# EXCERPTED DATA:
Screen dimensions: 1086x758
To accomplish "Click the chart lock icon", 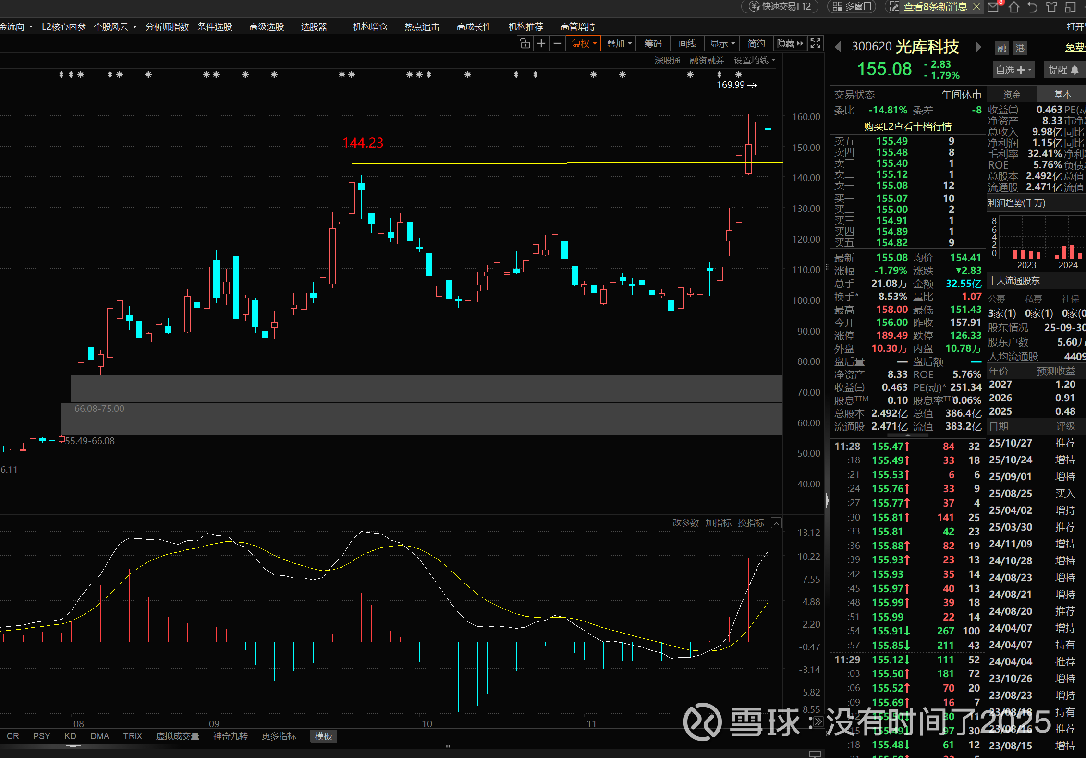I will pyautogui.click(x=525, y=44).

...

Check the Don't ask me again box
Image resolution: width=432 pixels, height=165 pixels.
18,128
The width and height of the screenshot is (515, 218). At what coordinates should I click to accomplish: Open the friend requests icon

# CHALLENGE:
Convert the stretch of lines from the one containing "Check the Don't ask me again box" through the one containing "The width and" into a Markdown table with the columns Row and Line, numbering each line and leaving out blank lines.

# WRITTEN ANSWER:
| Row | Line |
|---|---|
| 1 | Check the Don't ask me again box |
| 2 | Image resolution: width=432 pixels, height=165 pixels. |
| 3 | 18,128 |
| 4 | The width and height of the screenshot is (515, 218). At what coordinates should I click to accomplish: Open the friend requests icon |